» Schriftliche Aufgabe 1
Nenne alle Figuren, die im Textauszug mit Namen vorkommen.

“ … Ich glaube, für Liebe gibt es immer einen Grund, Hass jedoch ist mitunter einfach da. Wie eine Art vagabundierendes Übel. … “ (Seite 727)
„Ich bin mir sicher, dass ich diese Geschichte erzählen kann.
Sicher bin ich mir allerdings auch, dass niemand sie
glauben wird. Das macht nichts. Es reicht mir, sie zu
erzählen. Das Problem ist nur: Wo anfangen?
Wenn ich jetzt darüber nachdenke, sehe ich deutlich einen
roten Faden, der durch die Jahre zu dem Schuppen
hinter der maroden viktorianischen Villa führt. Ein Faden
aber ist leicht zu zerreißen. Also kein Faden,
sondern eine Kette. Eine starke. Und ich war der Junge mit
der Fessel ums Handgelenk.“
Charlie hat es nicht leicht. Nach dem Unfalltod seiner Mutter verfällt sein Vater dem Alkohol und es dauert Jahre, bis er endlich den Absprung aus der Sucht schafft. Inzwischen ist Charlie 17, ein guter Schüler, Sportler. Als er eines Tages aus der Richtung einer alten Villa merkwürdige Geräusche hört, geht er nachschauen und muss feststellen, dass Mr. Bowditch, der griesgrämige alte Besitzer des Grundstückes von der Leiter gefallen ist und Hilfe braucht. Bowditch landet im Krankenhaus und Charlie kümmert sich in der Zeit um dessen auch nicht mehr junge Schäferhündin. Radar hat ihre besten Jahre hinter sich, sie ist alt und eigen, ganz wie ihr Herrchen, aber sie stiehlt sich in Charlies Herz und als Bowditch stirbt und Charlie seinen Hund vermacht, muss er eine schwere Entscheidung treffen.

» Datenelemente
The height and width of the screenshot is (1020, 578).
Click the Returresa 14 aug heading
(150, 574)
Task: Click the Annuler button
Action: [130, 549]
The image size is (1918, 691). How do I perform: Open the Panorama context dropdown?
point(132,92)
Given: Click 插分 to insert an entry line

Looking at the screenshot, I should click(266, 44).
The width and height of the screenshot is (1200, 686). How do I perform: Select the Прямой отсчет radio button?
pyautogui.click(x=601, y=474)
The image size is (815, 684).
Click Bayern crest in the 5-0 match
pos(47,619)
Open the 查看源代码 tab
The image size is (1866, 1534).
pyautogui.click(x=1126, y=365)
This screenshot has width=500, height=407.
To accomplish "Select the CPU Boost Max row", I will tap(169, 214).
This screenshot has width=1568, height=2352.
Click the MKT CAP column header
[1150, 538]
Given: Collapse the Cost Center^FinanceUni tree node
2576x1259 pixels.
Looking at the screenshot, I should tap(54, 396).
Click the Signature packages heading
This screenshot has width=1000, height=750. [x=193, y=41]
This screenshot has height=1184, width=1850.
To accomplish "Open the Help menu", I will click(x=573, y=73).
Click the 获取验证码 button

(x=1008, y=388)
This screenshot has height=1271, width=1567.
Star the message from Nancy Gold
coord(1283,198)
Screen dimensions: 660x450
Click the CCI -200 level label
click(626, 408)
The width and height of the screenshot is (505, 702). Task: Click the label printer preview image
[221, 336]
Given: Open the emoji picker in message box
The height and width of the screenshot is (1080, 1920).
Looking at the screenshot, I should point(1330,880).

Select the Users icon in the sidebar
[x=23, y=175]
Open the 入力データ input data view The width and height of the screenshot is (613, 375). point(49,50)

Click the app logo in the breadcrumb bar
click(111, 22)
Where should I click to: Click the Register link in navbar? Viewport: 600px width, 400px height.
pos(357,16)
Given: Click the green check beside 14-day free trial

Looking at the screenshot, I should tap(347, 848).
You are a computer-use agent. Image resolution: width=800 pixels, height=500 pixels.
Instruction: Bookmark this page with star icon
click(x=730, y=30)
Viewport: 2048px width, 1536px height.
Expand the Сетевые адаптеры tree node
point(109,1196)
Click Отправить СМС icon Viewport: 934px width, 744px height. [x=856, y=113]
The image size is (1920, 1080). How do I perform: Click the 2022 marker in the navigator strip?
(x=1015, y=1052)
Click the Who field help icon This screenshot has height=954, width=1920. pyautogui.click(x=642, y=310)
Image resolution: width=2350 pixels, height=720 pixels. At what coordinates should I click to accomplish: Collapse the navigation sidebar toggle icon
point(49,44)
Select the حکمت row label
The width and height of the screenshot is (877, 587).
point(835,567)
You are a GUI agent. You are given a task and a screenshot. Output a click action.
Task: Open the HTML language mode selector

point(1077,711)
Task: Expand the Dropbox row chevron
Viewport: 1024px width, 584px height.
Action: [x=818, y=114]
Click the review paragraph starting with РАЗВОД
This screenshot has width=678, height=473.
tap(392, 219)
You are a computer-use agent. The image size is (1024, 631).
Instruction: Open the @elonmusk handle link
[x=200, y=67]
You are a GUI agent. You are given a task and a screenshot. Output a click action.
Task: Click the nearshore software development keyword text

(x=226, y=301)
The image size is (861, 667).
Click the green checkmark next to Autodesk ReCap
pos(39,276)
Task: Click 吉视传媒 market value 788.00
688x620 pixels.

» Schriftliche Aufgabe 2
Schreib bitte aus den Datenzeilen den Abschnitt ab, der mit der Zeile beginnt, die „Click the 获取验证码 button“ enthält, und mit der Zeile endet, die „Looking at the screenshot, I should tap(347, 848).“ enthält. Beide Zeilen gehören dazu.

» Ergebnis der Aufgabe 1
Charlie, Mr. Bowditch, Radar

» Ergebnis der Aufgabe 2
Click the 获取验证码 button

(x=1008, y=388)
This screenshot has height=1271, width=1567.
Star the message from Nancy Gold
coord(1283,198)
Screen dimensions: 660x450
Click the CCI -200 level label
click(626, 408)
The width and height of the screenshot is (505, 702). Task: Click the label printer preview image
[221, 336]
Given: Open the emoji picker in message box
The height and width of the screenshot is (1080, 1920).
Looking at the screenshot, I should point(1330,880).

Select the Users icon in the sidebar
[x=23, y=175]
Open the 入力データ input data view The width and height of the screenshot is (613, 375). point(49,50)

Click the app logo in the breadcrumb bar
click(111, 22)
Where should I click to: Click the Register link in navbar? Viewport: 600px width, 400px height.
pos(357,16)
Given: Click the green check beside 14-day free trial

Looking at the screenshot, I should tap(347, 848).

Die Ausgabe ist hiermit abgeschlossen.